Description
Git bisect shows that 409638b from @bosilca and @thananon is the first bad commit (it changed how ob1 handles out-of-order receives) that is causing MPI_Gather()
in IMB to hang for me with both the TCP and usNIC BTLs.
This is 100% reproducible for me. When I run IMB across 2 servers (with ppn=16), it will hang in Gather -- I'm pretty sure it hangs once we transition into the long protocol (i.e., after the 64K results are shown for TCP and after the 16K results are shown for usNIC):
$ mpirun --mca btl usnic,vader,self IMB-MPI1 -npmin 32 Gather
benchmarks to run Gather
#---------------------------------------------------
# Intel (R) MPI Benchmark Suite V3.2.4, MPI-1 part
#---------------------------------------------------
...
#----------------------------------------------------------------
# Benchmarking Gather
# #processes = 32
#----------------------------------------------------------------
#bytes #repetitions t_min[usec] t_max[usec] t_avg[usec]
0 1000 0.04 0.04 0.04
1 1000 14.78 14.83 14.80
2 1000 14.96 15.01 14.99
4 1000 15.05 15.12 15.09
8 1000 15.32 15.38 15.35
16 1000 15.65 15.71 15.68
32 1000 16.18 16.24 16.21
64 1000 18.18 18.24 18.21
128 1000 20.81 20.87 20.84
256 1000 24.71 24.80 24.76
512 1000 34.46 34.62 34.51
1024 1000 13.87 14.19 14.04
2048 1000 17.38 17.83 17.62
4096 1000 49.83 50.23 50.02
8192 1000 269.86 270.38 270.16
16384 1000 315.06 315.69 315.43
<hang>
$ mpirun --mca btl tcp,vader,self IMB-MPI1 -npmin 32 Gather
benchmarks to run Gather
#---------------------------------------------------
# Intel (R) MPI Benchmark Suite V3.2.4, MPI-1 part
#---------------------------------------------------
...
#----------------------------------------------------------------
# Benchmarking Gather
# #processes = 32
#----------------------------------------------------------------
#bytes #repetitions t_min[usec] t_max[usec] t_avg[usec]
0 1000 0.04 0.07 0.04
1 1000 46.73 46.90 46.82
2 1000 46.63 46.80 46.72
4 1000 46.98 47.16 47.06
8 1000 48.44 48.61 48.52
16 1000 51.35 51.57 51.46
32 1000 53.16 53.43 53.33
64 1000 55.42 55.66 55.54
128 1000 59.01 59.20 59.10
256 1000 65.72 65.96 65.83
512 1000 79.08 79.52 79.26
1024 1000 67.23 68.24 67.73
2048 1000 73.87 75.06 74.50
4096 1000 113.16 114.54 114.16
8192 1000 1018.50 1020.58 1019.66
16384 1000 1039.11 1041.27 1040.34
32768 1000 1285.78 1288.46 1287.30
65536 640 1881.22 1884.78 1883.41
<hang>
Note that I have 3 usNIC interfaces and 4 IP interfaces.

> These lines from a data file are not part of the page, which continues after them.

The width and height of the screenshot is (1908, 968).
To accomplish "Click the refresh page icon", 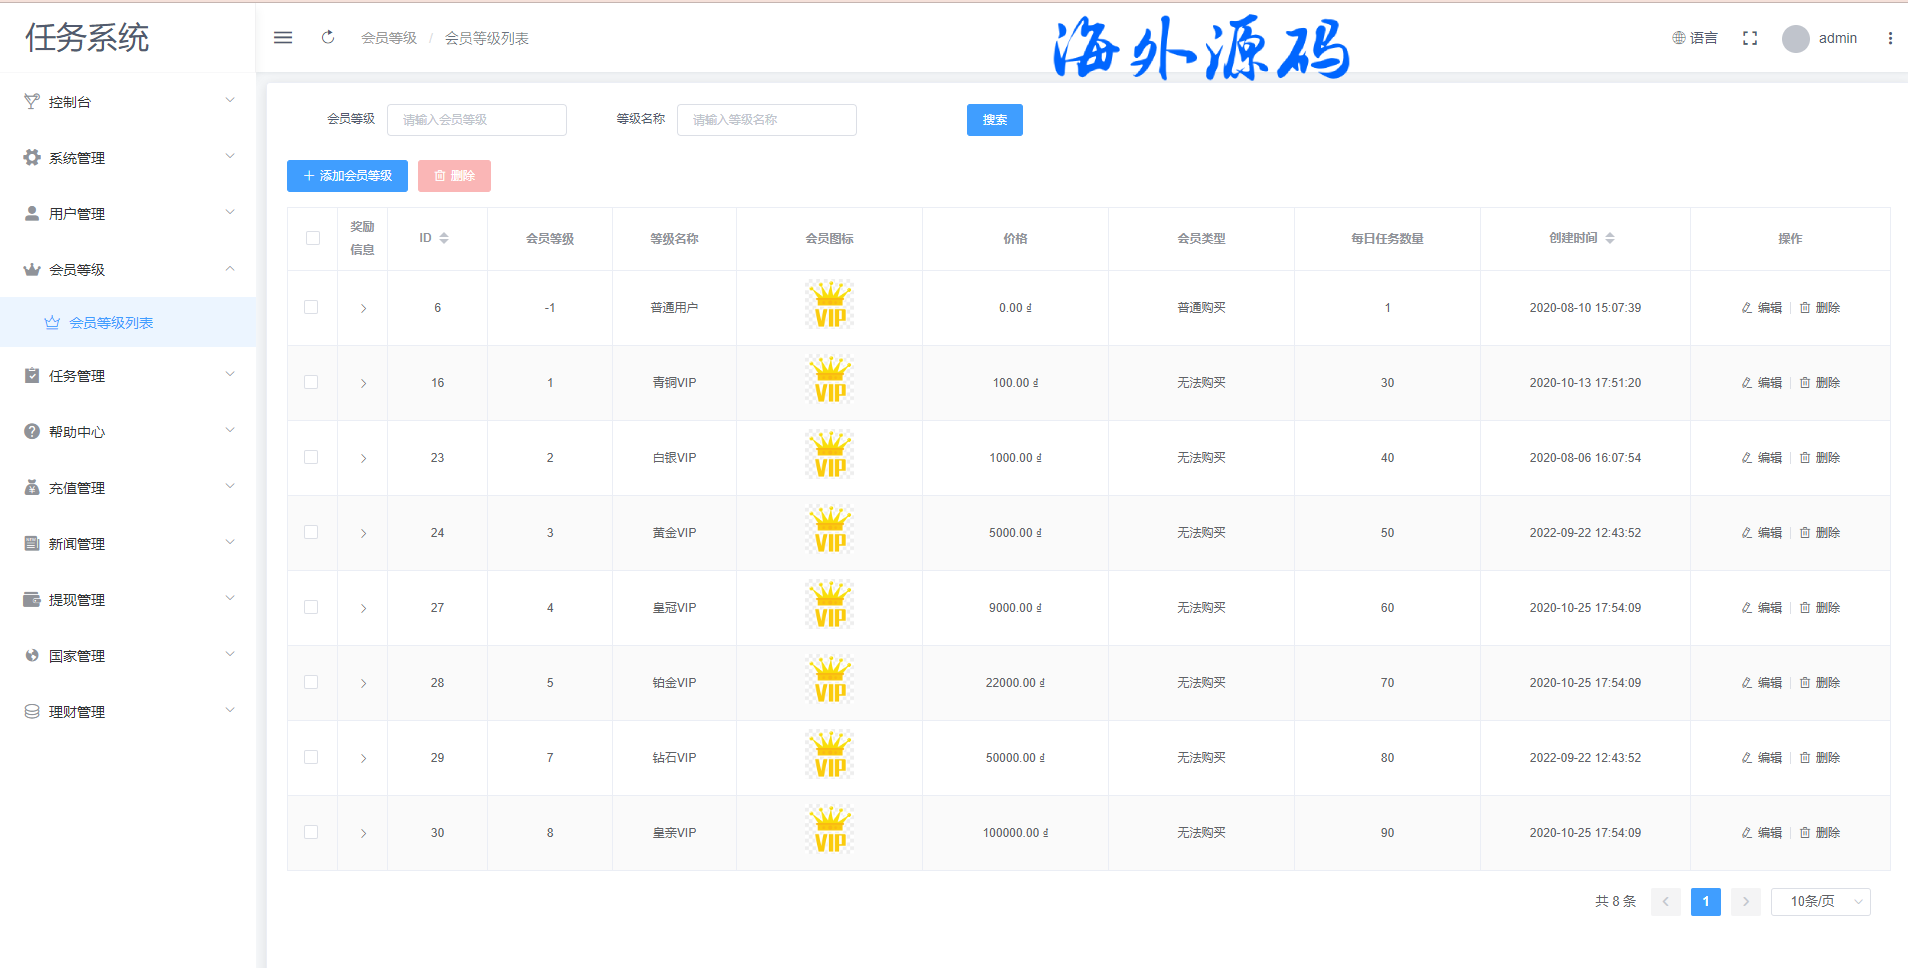I will coord(328,38).
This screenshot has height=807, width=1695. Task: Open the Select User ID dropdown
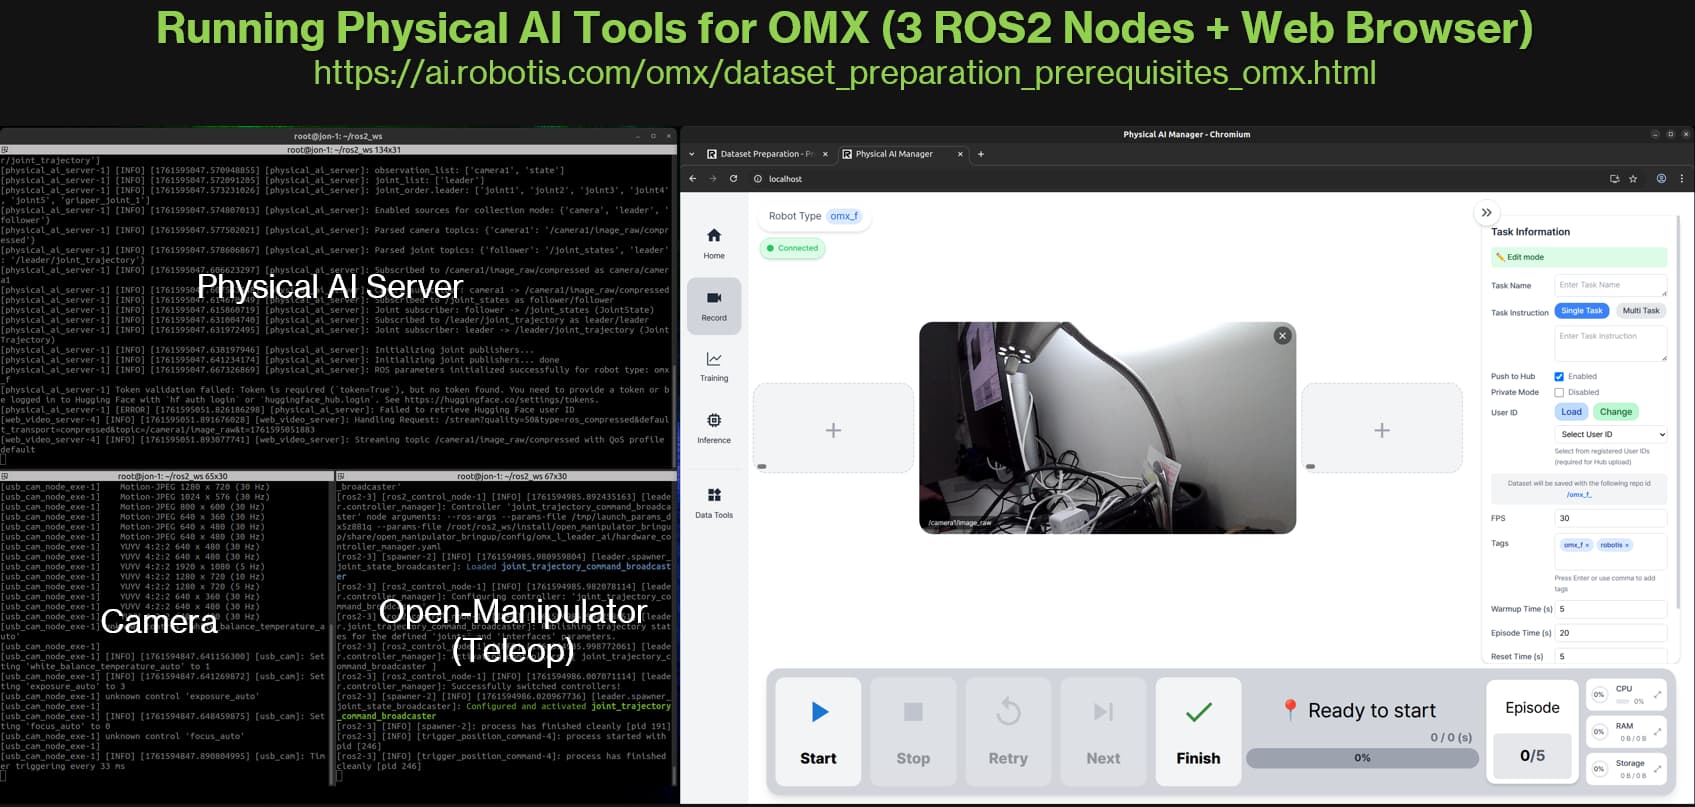click(x=1611, y=434)
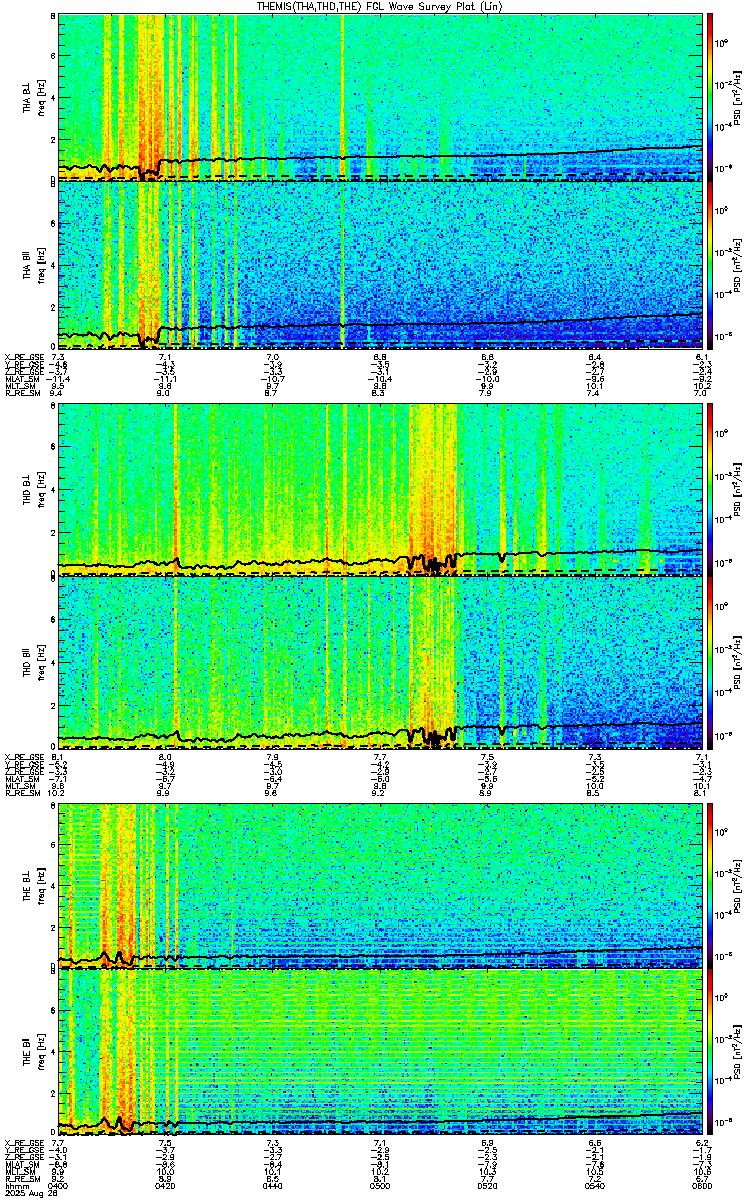Select the THD B-parallel spectrogram panel

pyautogui.click(x=380, y=658)
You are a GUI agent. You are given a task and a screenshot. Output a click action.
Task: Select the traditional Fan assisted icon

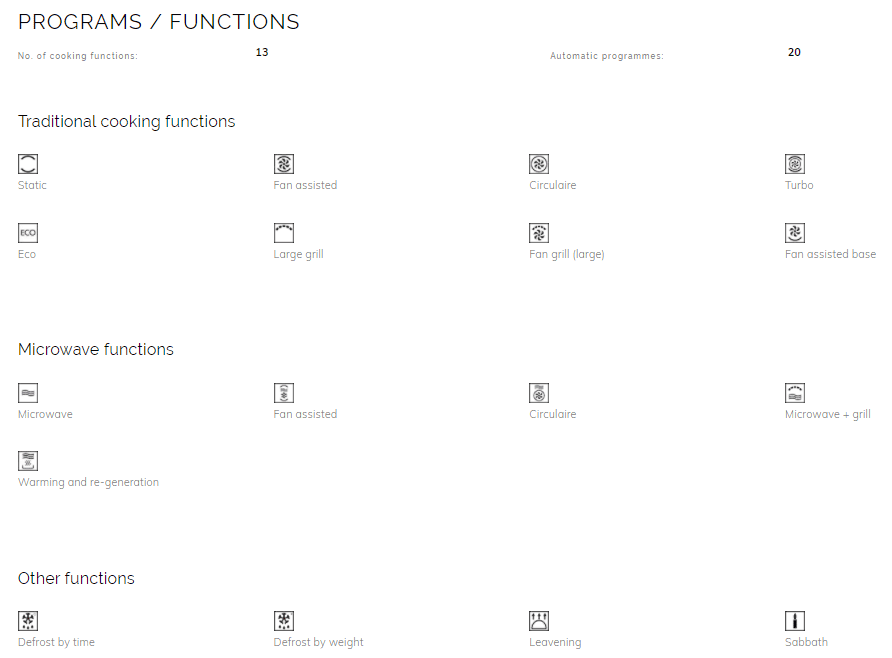284,164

Hence, receiving frags out of order is highly likely. This might be necessary to reproduce the issue...?
Also note that this is only happening on master -- I checked the timeline: 409638b was committed to master after v3.1 branched, and was not PR'ed over.
@bosilca @thananon What additional information can I get to you to help diagnose what is going wrong?